→ Problem
Report every line of the records below that contains the string "will", reproducing each such line in full. Only matches with the same case count.

──────

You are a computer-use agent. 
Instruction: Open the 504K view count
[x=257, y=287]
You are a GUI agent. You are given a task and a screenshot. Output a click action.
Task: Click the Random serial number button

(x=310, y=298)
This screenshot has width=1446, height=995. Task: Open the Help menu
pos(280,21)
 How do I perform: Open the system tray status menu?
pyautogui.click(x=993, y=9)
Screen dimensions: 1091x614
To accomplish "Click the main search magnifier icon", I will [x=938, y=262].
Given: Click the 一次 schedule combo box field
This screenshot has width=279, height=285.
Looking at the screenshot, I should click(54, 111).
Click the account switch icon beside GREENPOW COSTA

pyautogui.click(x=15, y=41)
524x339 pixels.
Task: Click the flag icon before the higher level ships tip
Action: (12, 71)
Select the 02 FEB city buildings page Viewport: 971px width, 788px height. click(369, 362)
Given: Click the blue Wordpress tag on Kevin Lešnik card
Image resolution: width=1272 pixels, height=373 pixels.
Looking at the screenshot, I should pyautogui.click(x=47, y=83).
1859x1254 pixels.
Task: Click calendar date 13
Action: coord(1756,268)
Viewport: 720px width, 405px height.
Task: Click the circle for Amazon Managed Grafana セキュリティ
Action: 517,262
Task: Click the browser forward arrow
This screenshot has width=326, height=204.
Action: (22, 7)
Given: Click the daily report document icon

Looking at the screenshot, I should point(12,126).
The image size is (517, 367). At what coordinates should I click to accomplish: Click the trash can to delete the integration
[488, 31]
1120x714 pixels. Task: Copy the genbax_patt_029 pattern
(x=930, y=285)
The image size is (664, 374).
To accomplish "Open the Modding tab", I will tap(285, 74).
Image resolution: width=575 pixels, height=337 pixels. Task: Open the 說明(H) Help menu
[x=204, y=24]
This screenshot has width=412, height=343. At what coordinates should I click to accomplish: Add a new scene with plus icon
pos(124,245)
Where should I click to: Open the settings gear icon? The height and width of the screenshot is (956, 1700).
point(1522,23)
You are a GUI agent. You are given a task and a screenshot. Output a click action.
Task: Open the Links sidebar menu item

──────

→ Output for this exercise
To accomplish "Click the main search magnifier icon", I will [x=938, y=262].
To accomplish "Open the Modding tab", I will tap(285, 74).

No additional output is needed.